Entries below include pictures. Output exactly the lines from the one with "Click the status circle beside Miami Florida" down to the one with "Click the middle of Border Width track", both ends included, and leave the pictures out.

• _Data to process_:
== Segment start ==
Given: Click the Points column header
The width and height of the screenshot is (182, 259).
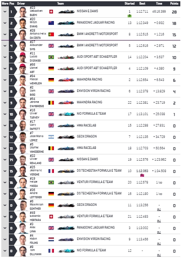Looking at the screenshot, I should [x=174, y=3].
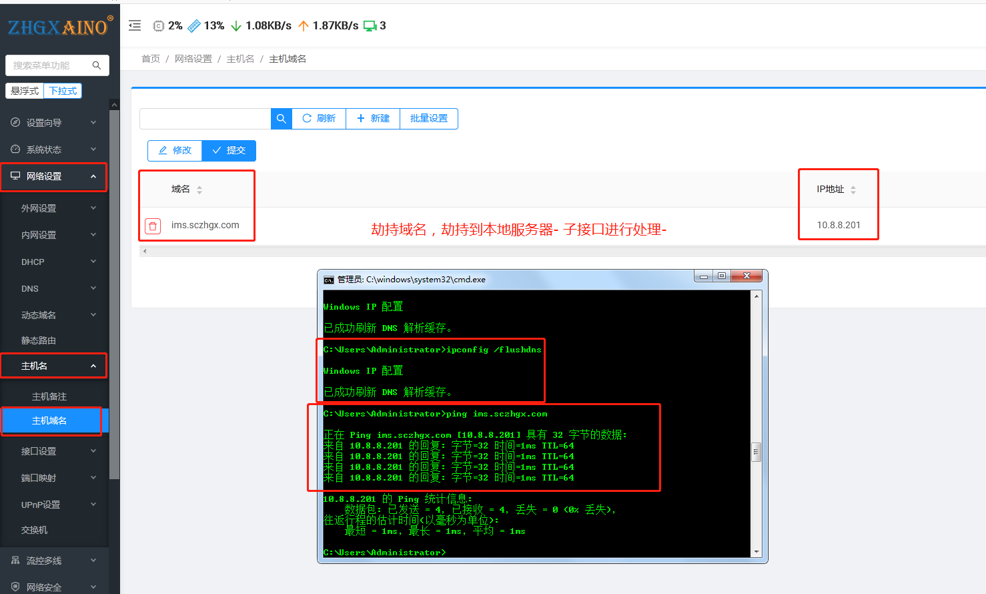Click the blue search magnifier button
Screen dimensions: 986x594
(x=281, y=119)
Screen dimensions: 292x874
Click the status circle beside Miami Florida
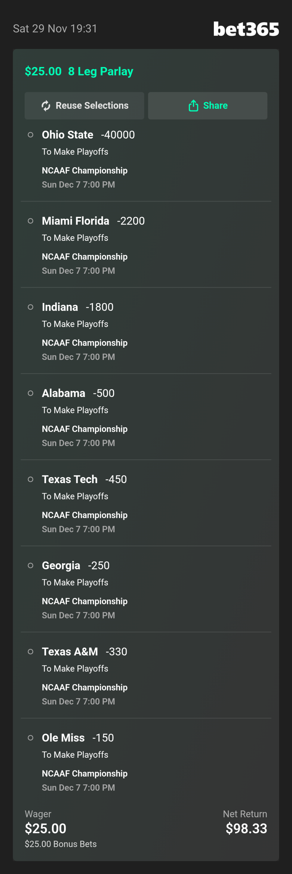coord(31,221)
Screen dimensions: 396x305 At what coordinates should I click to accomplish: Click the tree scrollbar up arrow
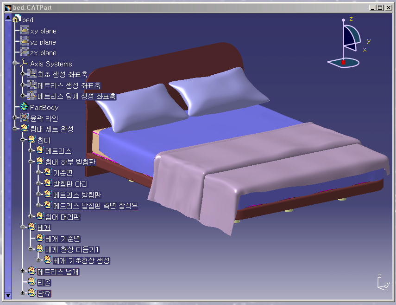click(x=7, y=17)
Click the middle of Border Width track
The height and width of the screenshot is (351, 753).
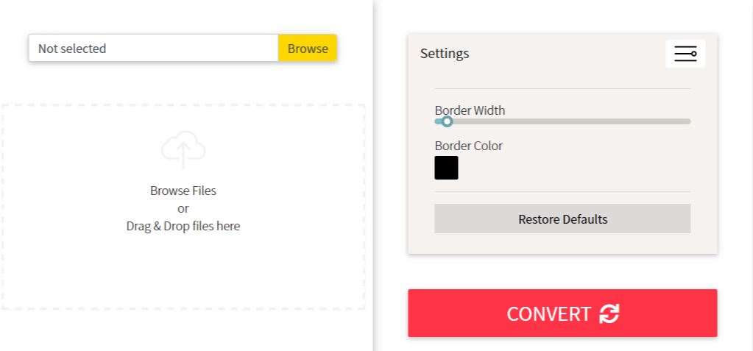(563, 121)
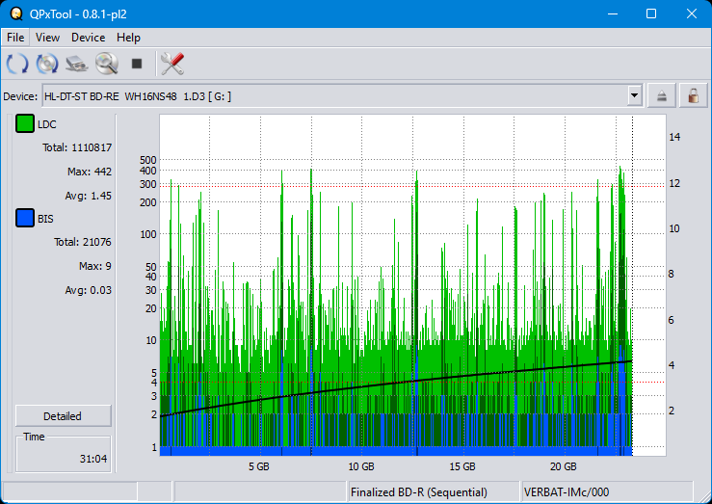The height and width of the screenshot is (504, 712).
Task: Open the Device menu
Action: click(x=88, y=38)
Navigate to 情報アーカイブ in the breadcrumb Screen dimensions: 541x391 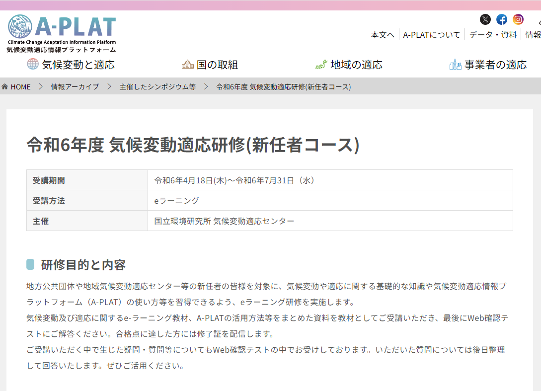coord(75,87)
== Segment end ==
• _Task solution_:
Click the status circle beside Miami Florida
coord(31,221)
Screen dimensions: 396x305 At what coordinates should I click to accomplish: Click the tree scrollbar up arrow
click(x=7, y=17)
Click the middle of Border Width track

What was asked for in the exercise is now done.